→ **Work request 1**
For the Safe Communities passage, decide whether each statement below agrees with it, answering yes or no and quoting the deciding words: (a) All partners take part as equals in developing solutions. (b) The Safe Community concept addresses only transportation injuries. (c) The approach stresses involving the medical, acute care and rehabilitation communities.
→ **Work request 2**
According to the Safe Communities passage, which department has committed to the view that communities are best placed to improve transportation-related safety problems?
→ **Work request 3**
Please list every main characteristic that the Safe Communities passage gives as defining Safe Communities.

→ **Exercise passage**
+ + +

Safe communities help transportation safety issues
The U.S. Department of Transportation has made a clear commitment to the philosophy that communities are in the best position to affect improvements in motor vehicle and other transportation-related safety problems. We know that when a community takes ownership of an issue change happens.
The Safe Communities approach represents
a new way community programs are established and managed.
All partners participate as equals in developing solutions,
sharing successes, assuming risks, and building a structure
and process to continue improvement of community life through
the reduction of injuries and costs.
A Safe Community expands resources
and partnerships, increases program visibility and establishes
community ownership and support for transportation injury
prevention programs. As the Safe Community concept addresses
all injuries, transportation and traffic safety becomes
positioned within the entire injury problem.
In addition, the Safe Communities approach emphasizes the need to involve the medical, acute care and rehabilitation communities. These groups need to be actively engaged as integral partners in preventing injuries.
Four main characteristics define Safe Communities:
Injury data analysis and (where possible) data linkage
Expanded partnerships, especially with health care providers and businesses
Citizen involvement and input
An integrated and comprehensive injury control system
The Safe Community approach provides exciting opportunities for transportation safety programs, as well as many payoffs for safety and injury control advocates as we move forward and focus on reducing injuries and saving health care costs.

+ + +

→ **Dataset extract**
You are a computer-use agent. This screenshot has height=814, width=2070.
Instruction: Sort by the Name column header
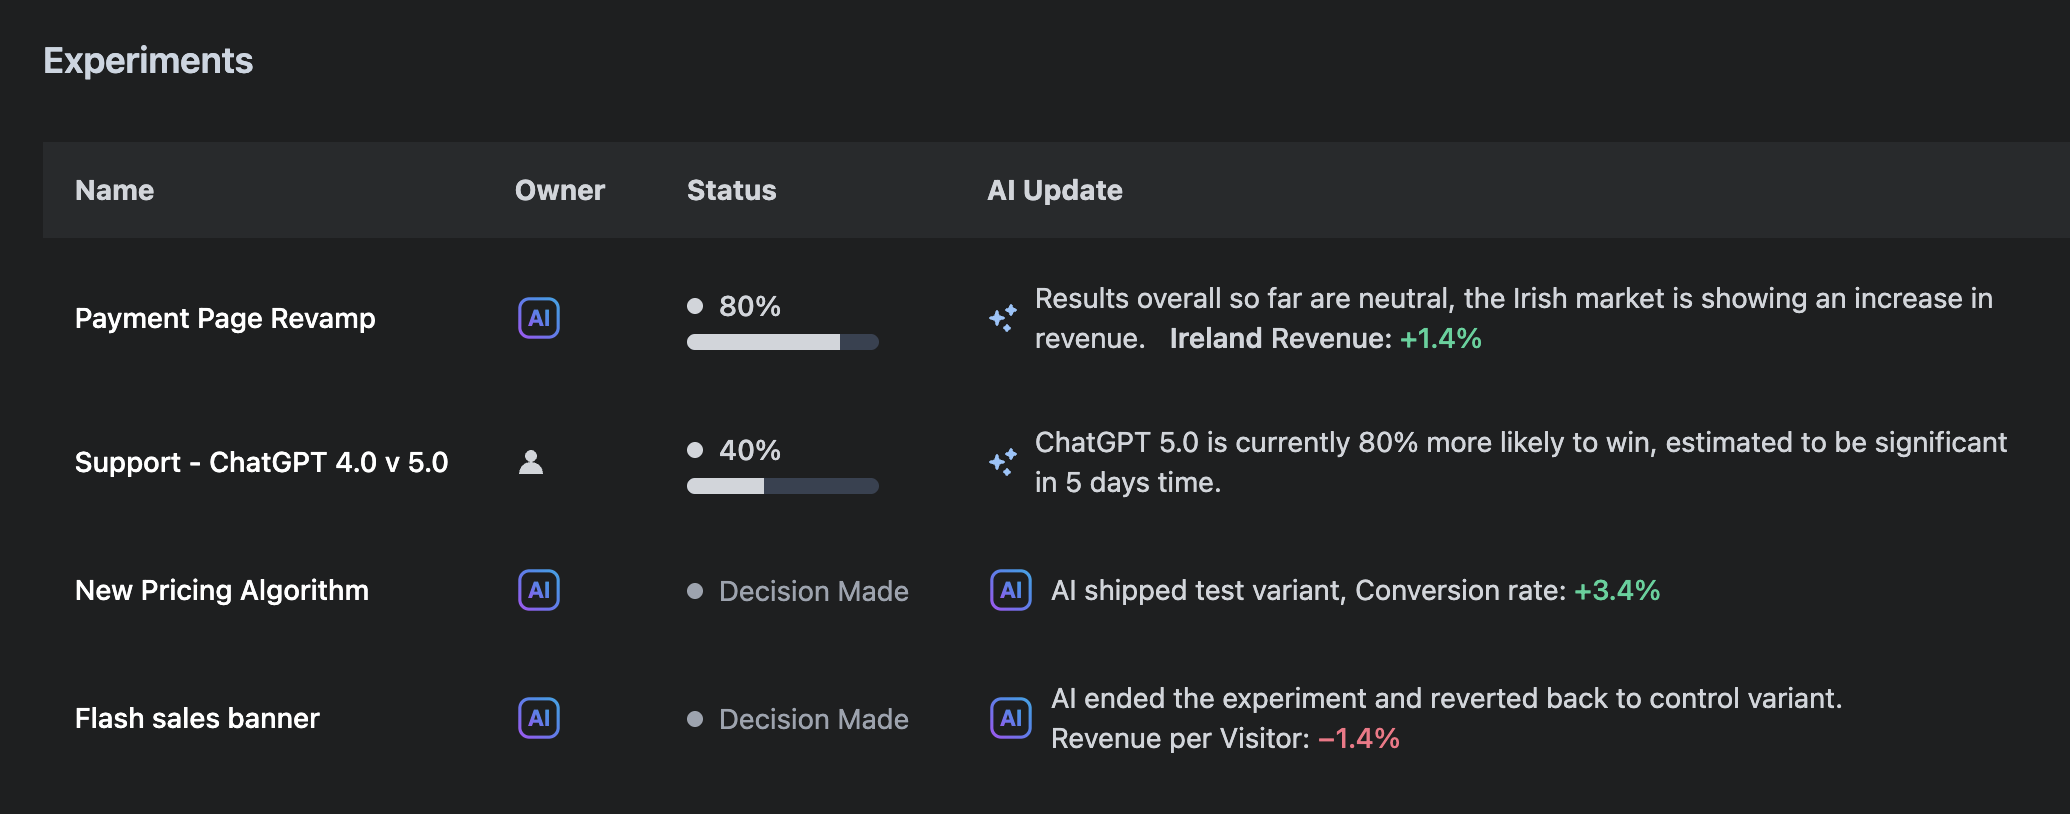114,190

+ + +

→ **Expected answer 1**
(a) Yes: "All partners participate as equals in developing solutions"
(b) No: "the Safe Community concept addresses all injuries"
(c) Yes: "the Safe Communities approach emphasizes the need to involve the medical, acute care and rehabilitation communities"

→ **Expected answer 2**
The U.S. Department of Transportation.

→ **Expected answer 3**
- Injury data analysis and (where possible) data linkage
- Expanded partnerships, especially with health care providers and businesses
- Citizen involvement and input
- An integrated and comprehensive injury control system